RECORD SET:
------------------------------------------------

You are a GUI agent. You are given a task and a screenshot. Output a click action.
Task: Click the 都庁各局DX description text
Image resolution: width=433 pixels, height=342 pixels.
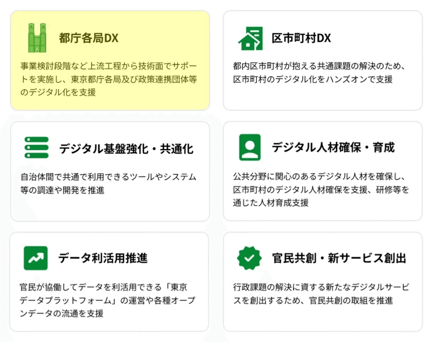tap(109, 79)
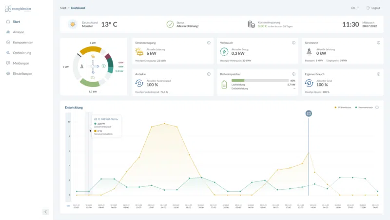Image resolution: width=390 pixels, height=220 pixels.
Task: Collapse the sidebar with the chevron button
Action: (x=45, y=212)
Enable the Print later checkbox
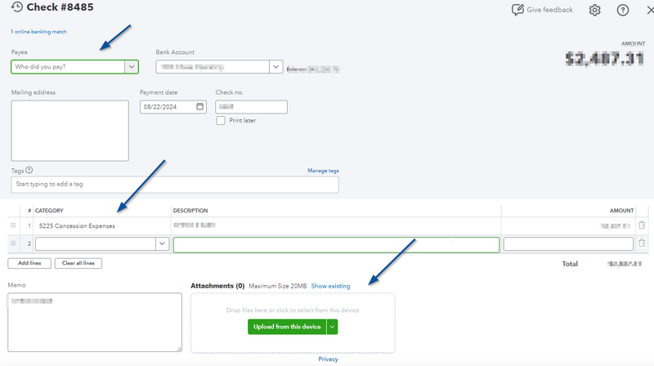Viewport: 654px width, 366px height. pos(221,121)
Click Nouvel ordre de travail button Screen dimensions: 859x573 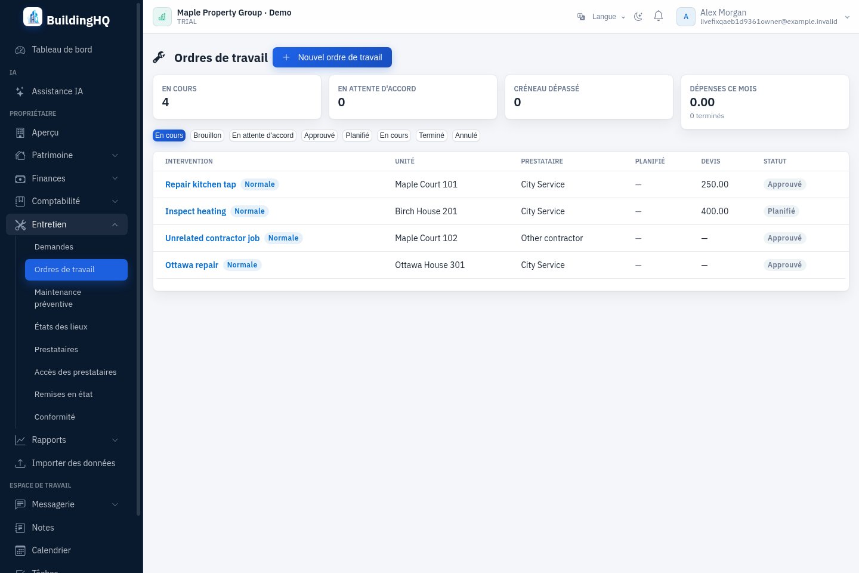332,57
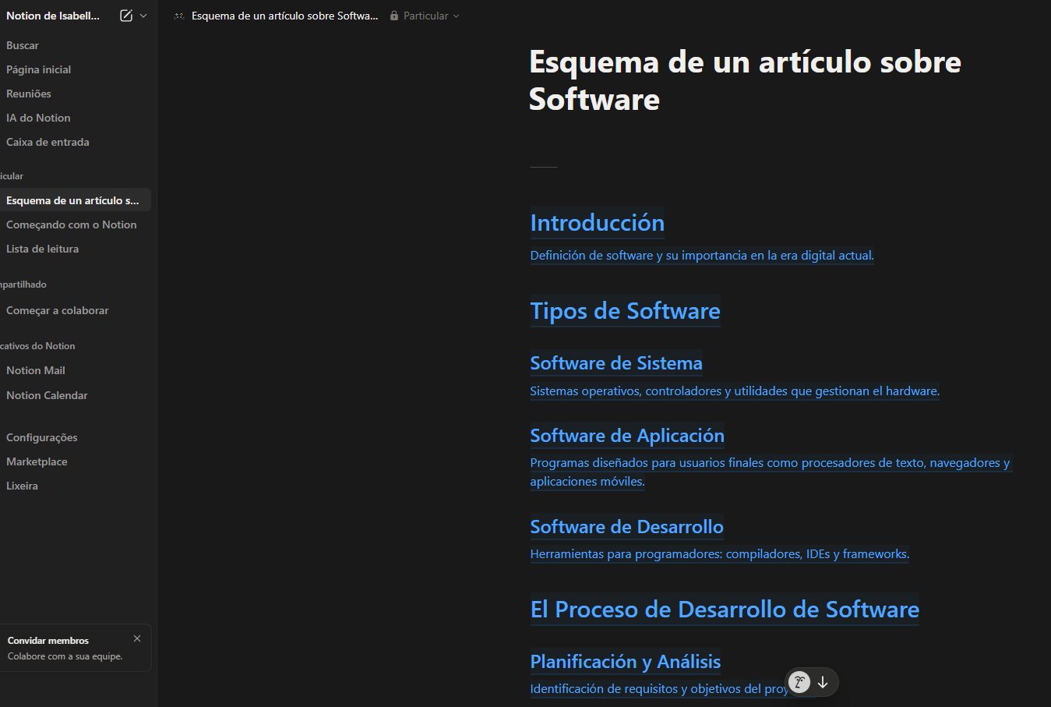1051x707 pixels.
Task: Expand the chevron beside the compose icon
Action: (144, 15)
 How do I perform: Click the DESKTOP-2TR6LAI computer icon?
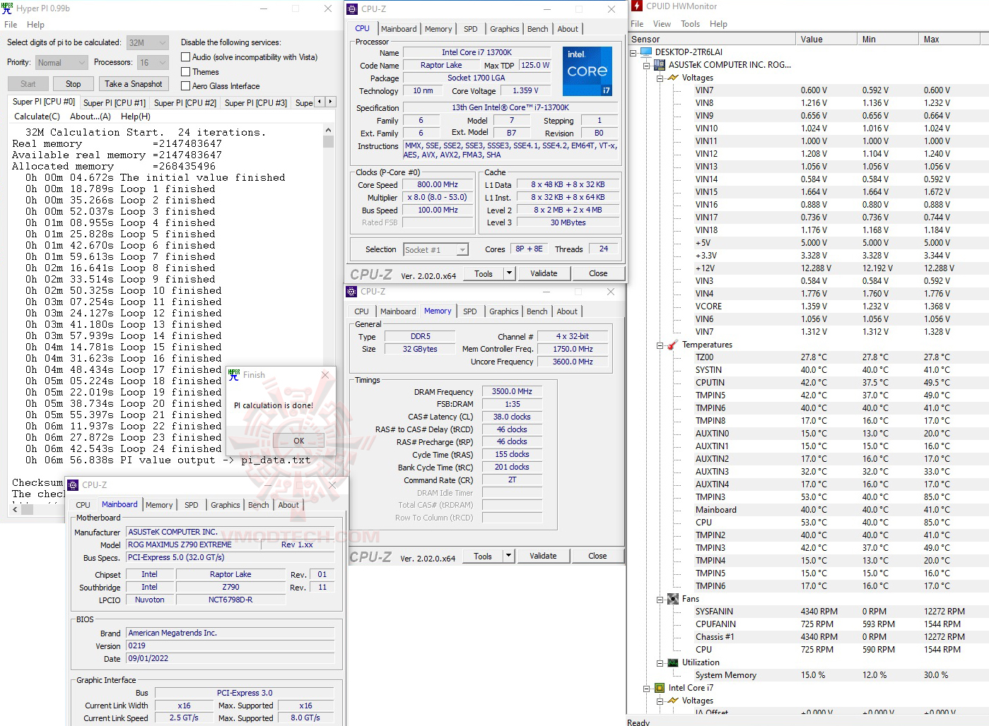[646, 51]
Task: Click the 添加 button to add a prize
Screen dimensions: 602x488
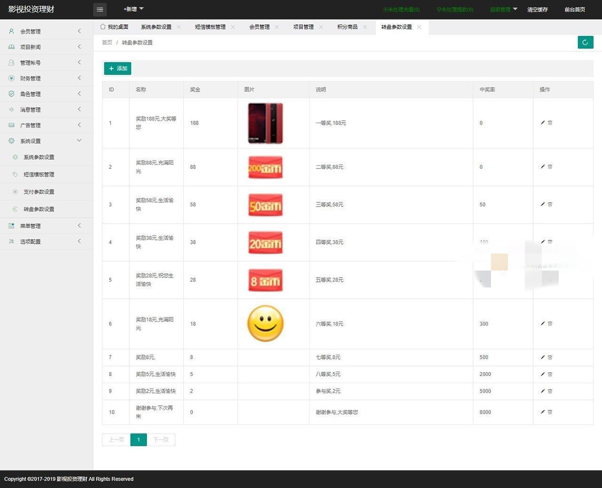Action: (117, 68)
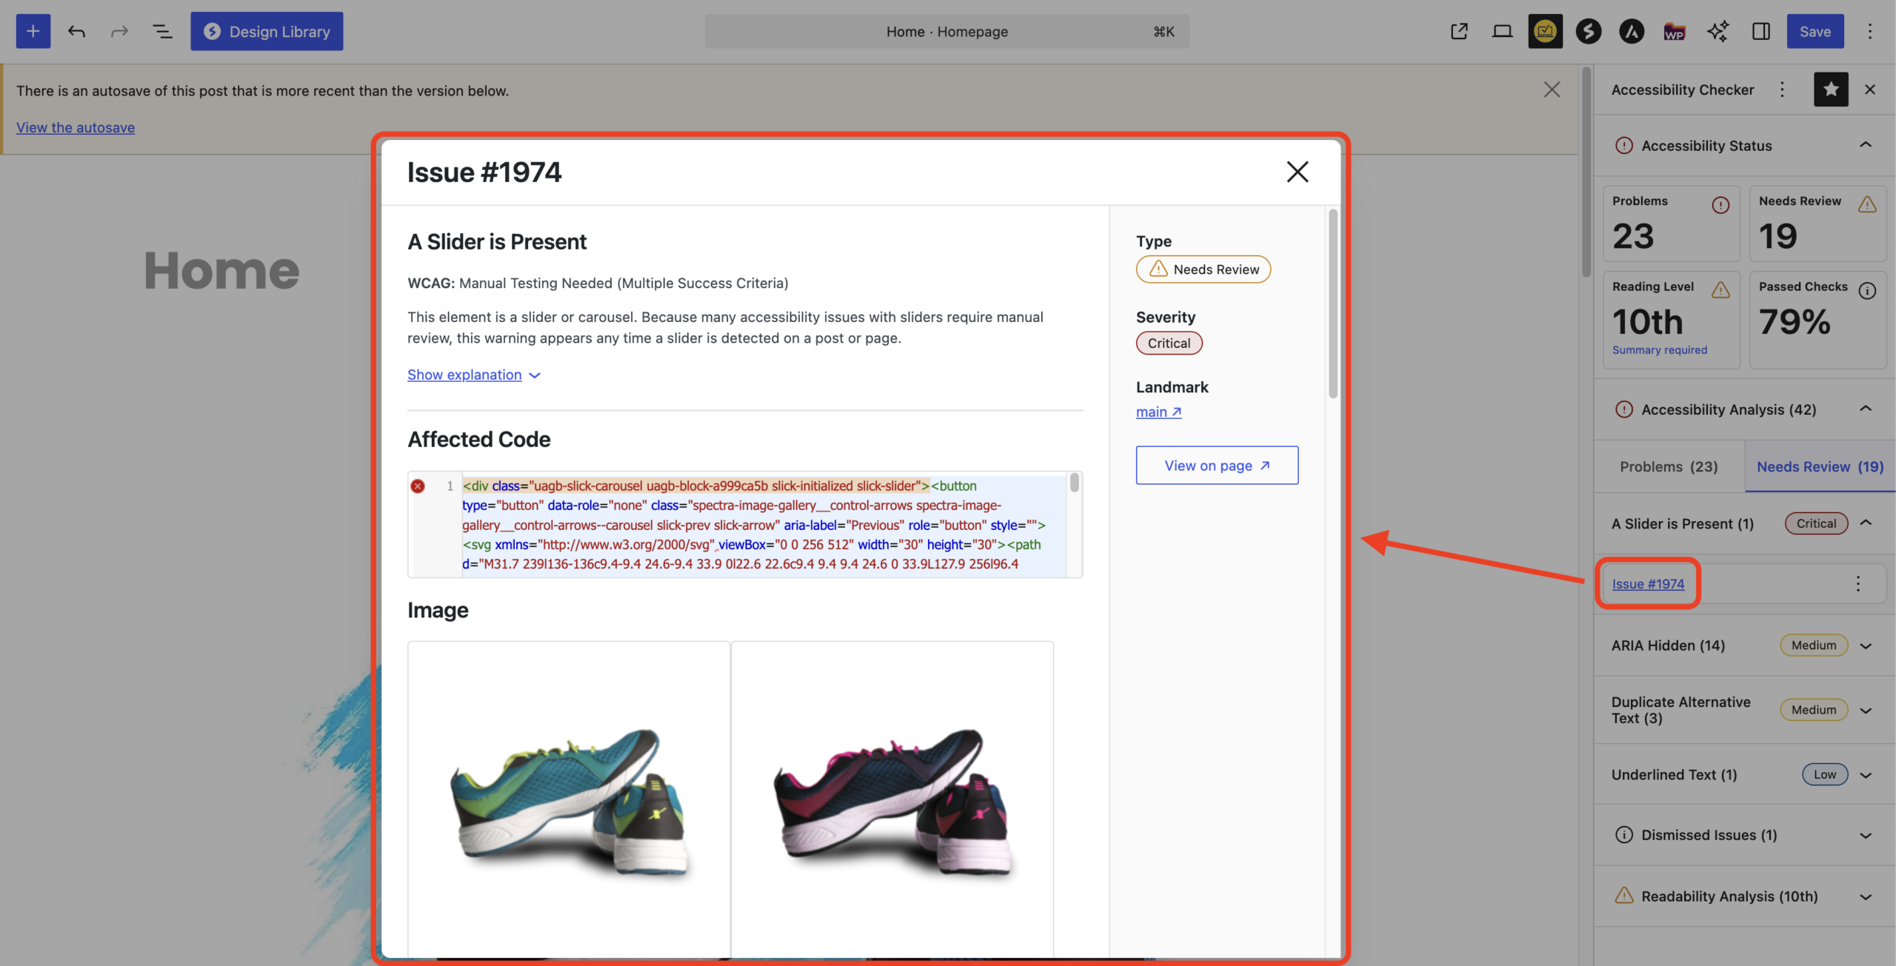The image size is (1896, 966).
Task: Switch to the Problems (23) tab
Action: pyautogui.click(x=1669, y=466)
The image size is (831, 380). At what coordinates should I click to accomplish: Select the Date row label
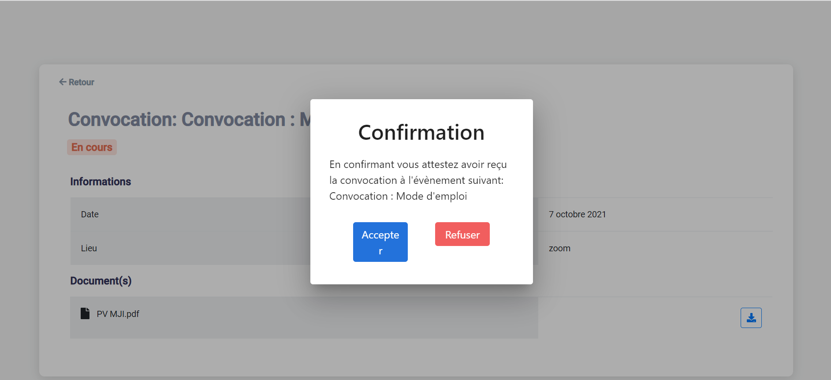tap(89, 214)
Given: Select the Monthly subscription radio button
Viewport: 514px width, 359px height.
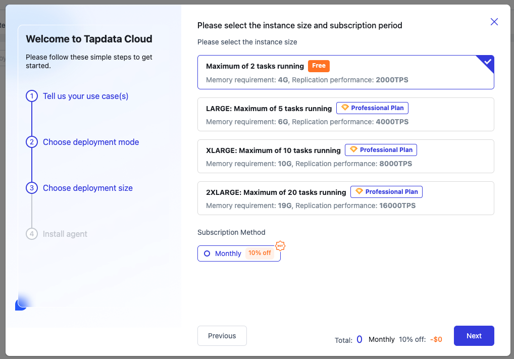Looking at the screenshot, I should (207, 253).
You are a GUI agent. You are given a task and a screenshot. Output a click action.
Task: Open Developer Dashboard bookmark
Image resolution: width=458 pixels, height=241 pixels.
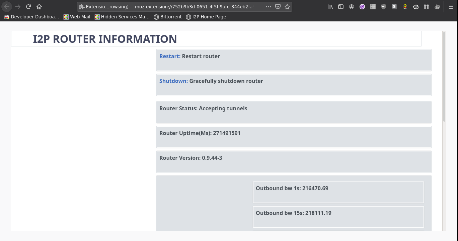point(32,17)

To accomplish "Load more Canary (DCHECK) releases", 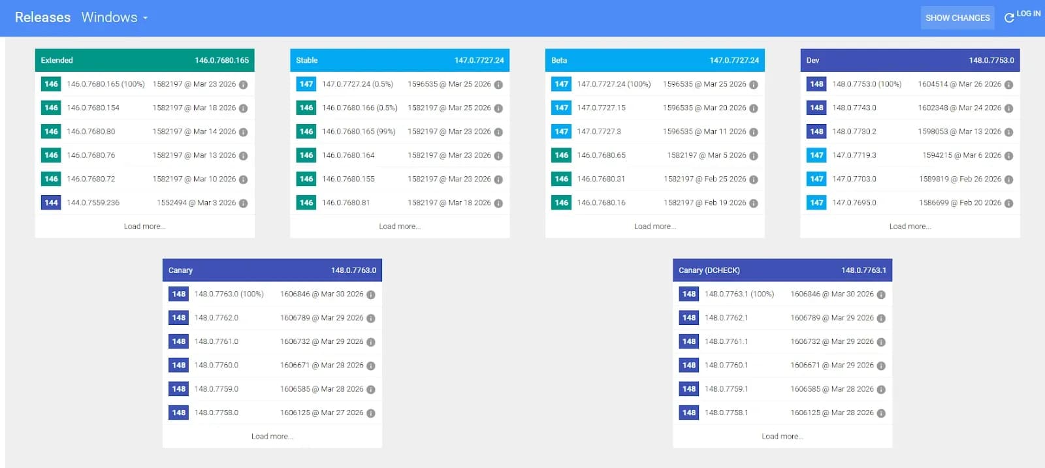I will 782,436.
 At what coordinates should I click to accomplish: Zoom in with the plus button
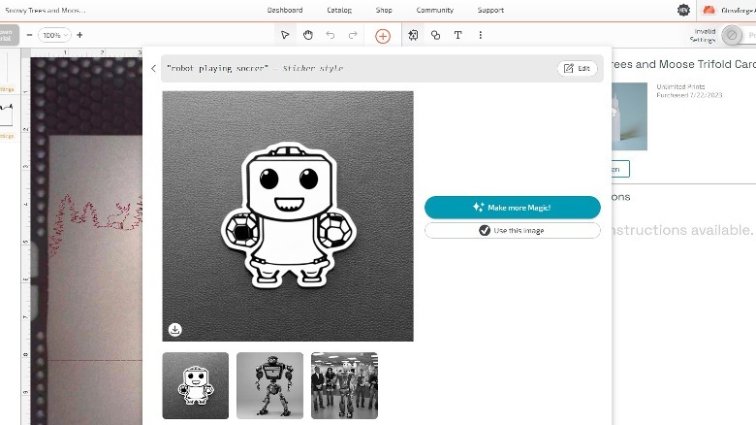point(79,35)
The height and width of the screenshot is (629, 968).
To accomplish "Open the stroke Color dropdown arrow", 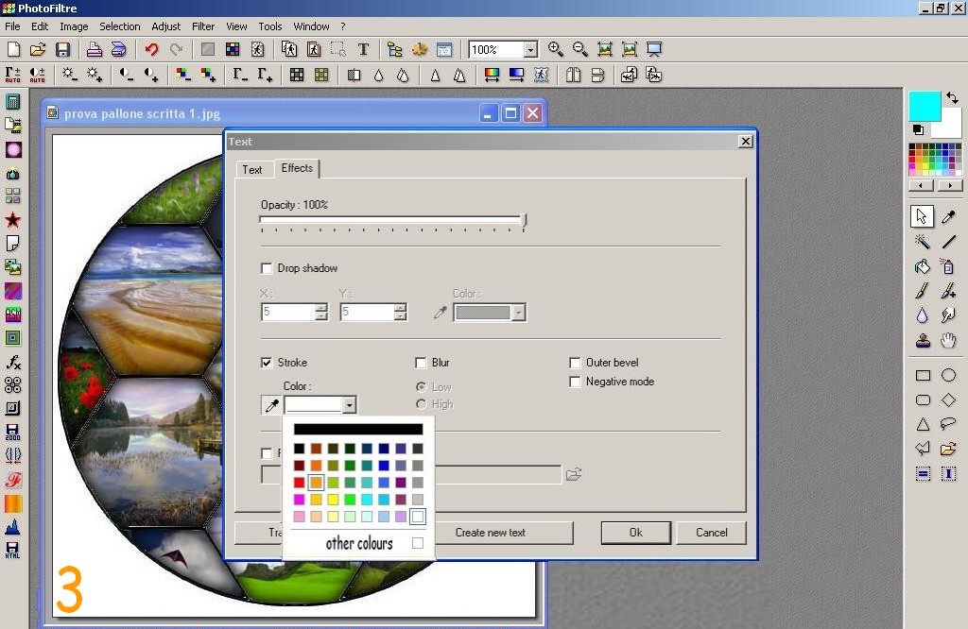I will (x=349, y=405).
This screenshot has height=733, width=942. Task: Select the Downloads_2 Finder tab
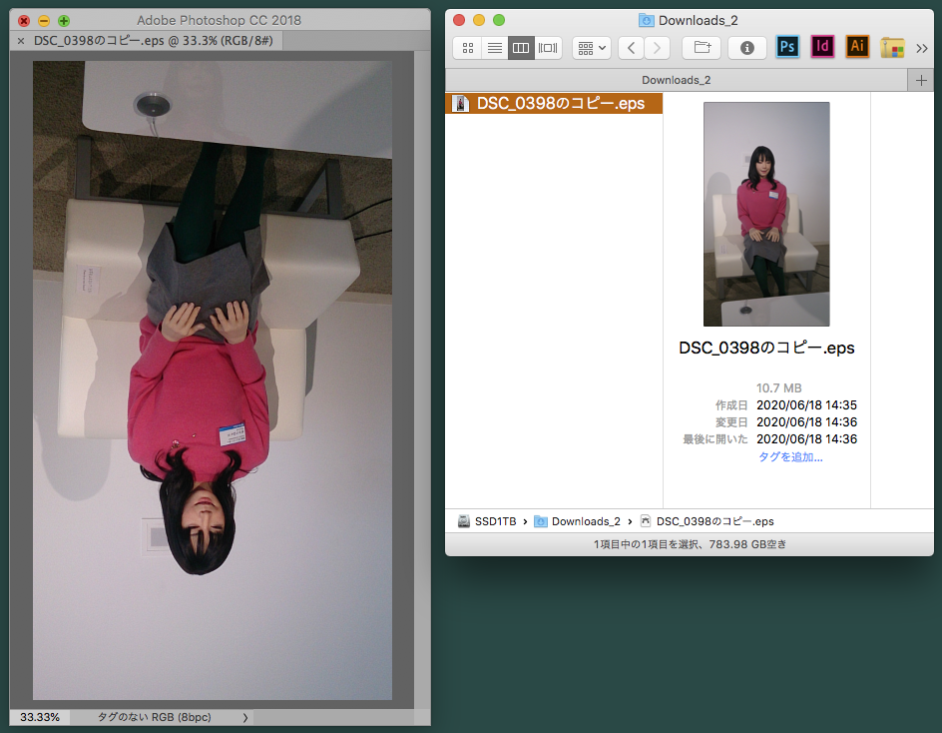676,80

------------------------------------------------

REQUIREMENT: Copy out every line of the material above that contains the word "icon", treating uppercase and lowercase letters as different.

EXERCISE RESULT:
Task: Expand the chevron beside the compose icon
 How do I perform: Click the DESKTOP-2TR6LAI computer icon?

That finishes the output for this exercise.